Now the original implementation of SOS DP is starting to look more like an implementation of prefix sums. First, the variable $$$i$$$ is iterated from $$$0$$$ to $$$N-1$$$ — this corresponds to how when working with many-dimensional prefix sums, we must pass through the values once per dimension (for example, the 2D prefix sum code makes two passes through the matrix). Next, iterating $$$mask$$$ from $$$0$$$ to $$$2^N-1$$$ represents addressing each value (for example, in 2D prefix sums we need to loop over $$$i$$$ and $$$j$$$ to address each entry). We check if the $$$i$$$'th bit exists in $$$mask$$$ because we only want to change values where the $$$i$$$'th "index" is greater than $$$0$$$. And finally, we add the value where the $$$i$$$'th index is removed as part of the prefix sum calculation.

Why is thinking about it this way useful? Because it can speed up implementation of other uses of SOS DP — instead of thinking about the DP first then performing the memory optimization, we can go straight to the code we want by thinking about it as prefix sums.

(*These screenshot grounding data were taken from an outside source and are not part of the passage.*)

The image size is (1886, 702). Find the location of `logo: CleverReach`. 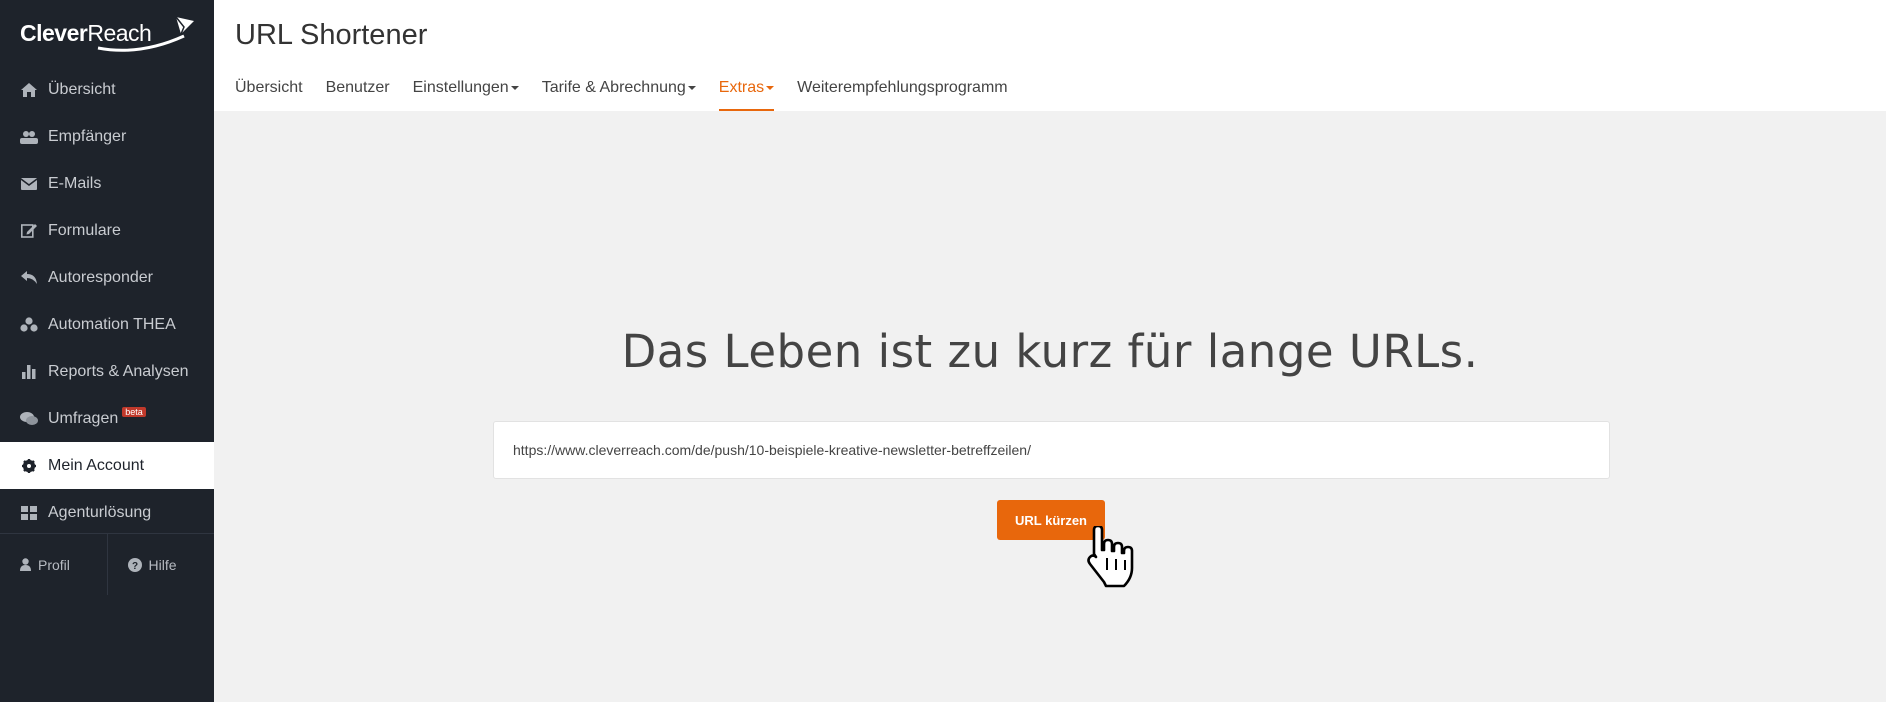

logo: CleverReach is located at coordinates (107, 33).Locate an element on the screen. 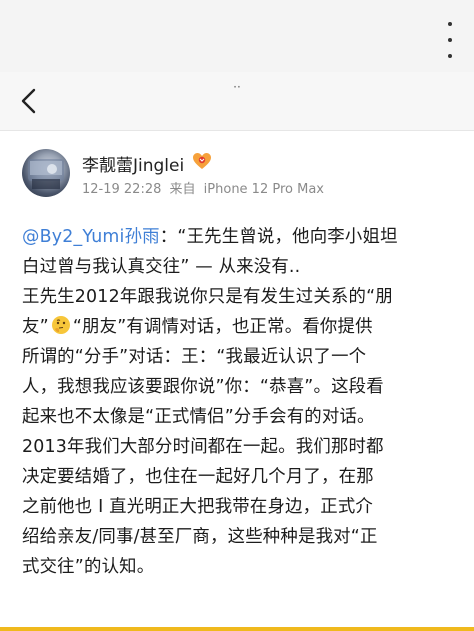  status-strip is located at coordinates (237, 36).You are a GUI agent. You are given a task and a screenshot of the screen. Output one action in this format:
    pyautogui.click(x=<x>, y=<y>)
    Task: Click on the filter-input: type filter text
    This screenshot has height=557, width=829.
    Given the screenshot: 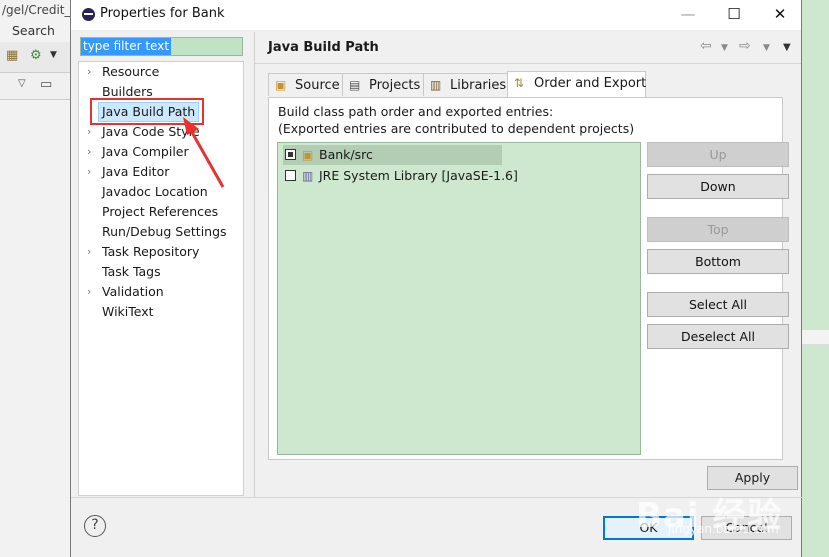 What is the action you would take?
    pyautogui.click(x=162, y=46)
    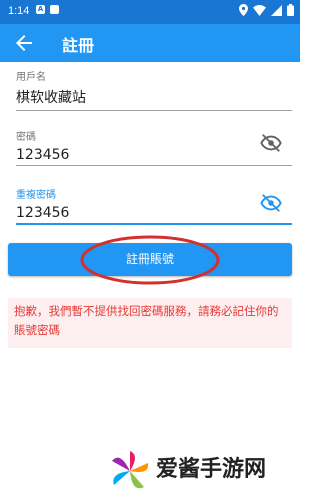 The image size is (320, 500). I want to click on wifi-icon, so click(260, 10).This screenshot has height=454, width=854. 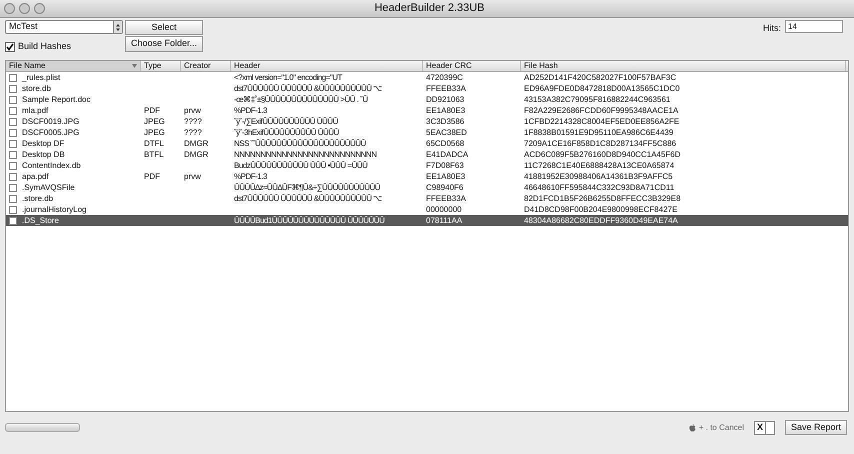 I want to click on table-cell: Desktop DB, so click(x=44, y=155).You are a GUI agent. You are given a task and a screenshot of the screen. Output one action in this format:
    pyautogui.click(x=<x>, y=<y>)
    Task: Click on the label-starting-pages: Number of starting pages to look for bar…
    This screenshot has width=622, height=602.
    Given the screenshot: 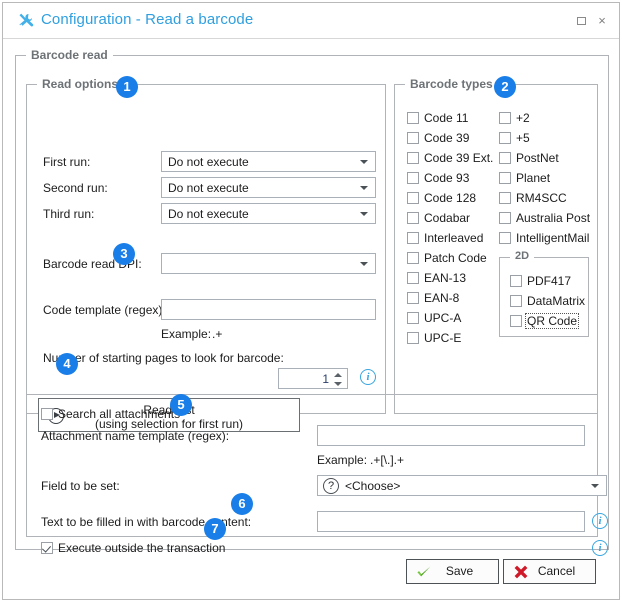 What is the action you would take?
    pyautogui.click(x=164, y=358)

For example, we can immediately solve the sum-over-supersets problem: instead of calculating $$$F[mask] = \sum_{i \subseteq mask}A[i]$$$, we want to calculate $$$F[mask] = \sum_{mask \subseteq i}A[i]$$$. In terms of prefix sums, we just want the sum of values where the indices are greater than our current index.

```
for(int i = 0; i < (1<<N); ++i)
F[i] = A[i];
for(int i = 0; i < N; ++i)
for(int mask = 0; mask < (1<<N); ++mask)
if( (mask & (1<<i)) == 0 ) // this is the only line that's changed!
F[mask] += F[mask^(1<<i)];
```

Notice that the only difference is that instead of wanting the current bit to be equal to $$$1$$$, we want it equal to $$$0$$$ so that we can add the next index.

Additionally, we can easily reverse this process by thinking of it through prefix sums: If we are given the sum-over-subset array $$$F$$$ and want to calculate the original values $$$A$$$, that's the same thing as if we are given the prefix sums and want to retrieve the initial values. In other words, we just need to calculate the differences along each dimension.

```
for(int i = 0; i < (1<<N); ++i)
A[i] = F[i];
for(int i = 0; i < N; ++i)
for(int mask = 0; mask < (1<<N); ++mask)
if( mask & (1<<i) )
F[mask] -= F[mask^(1<<i)]; // this is the only line that's changed!
```

This becomes useful in problems like 1620G - Subsequences Galore, where we can easily calculate the sum-over-superset array, and want to retrieve the initial values. The editorial first flips every bit of each index (turning the sum-over-superset into a sum-over-subsets) and then finds these differences, but with a more intuitive understanding of what's going on we can quickly implement what we need to do.

Finally, I'll end this off by discussing how many-dimensional prefix sums in general is not that far off from what we have already been implementing. Sometimes, in problems like this one, we need to optimize the solution with prefix sums, except we don't know how many dimensions there will be. Therefore, instead of storing the values in an n-dimensional array, we need to store them in a 1D array. The implementation will be very similar to what we have been doing, but the only difference is that each dimension can have length greater than 2, which makes it harder to access individual indices.

We can overcome this by calculating "block" sizes. For example, if we have three dimensions of size $$$n, m, o$$$, and we want to place $$$A[i][j][k]$$$ in a one-dimensional array, its new index will be $$$(1)i + (n)j + (n\cdot m)k$$$. Then these coefficients $$$1, n, n\cdot m$$$ will be the block sizes. The implementation will look something like this (notice the similarities to the code displayed already):

```
int N = 4 // number of dimensions
vector<int> dims = {6, 9, 4, 20}; // actual dimensions
vector<int> blocks(N+1);
blocks[0] = 1;
for (int i = 0; i < N; ++i)
blocks[i+1] = blocks[i] * dims[i];
for (int i = 0; i < blocks[N]; ++i)
F[i] = A[i];
for(int i = 0; i < N; ++i)
for(int j = 0; j < blocks[N]; ++j){
if ((j / blocks[i]) % dims[i] != 0) // ensuring current index is nonzero
F[j] += F[j - blocks[i]]; // subtracting current block to get previous index
}
```

And that's all I have! Hopefully some of the people here found it interesting :) plz upvote if you did!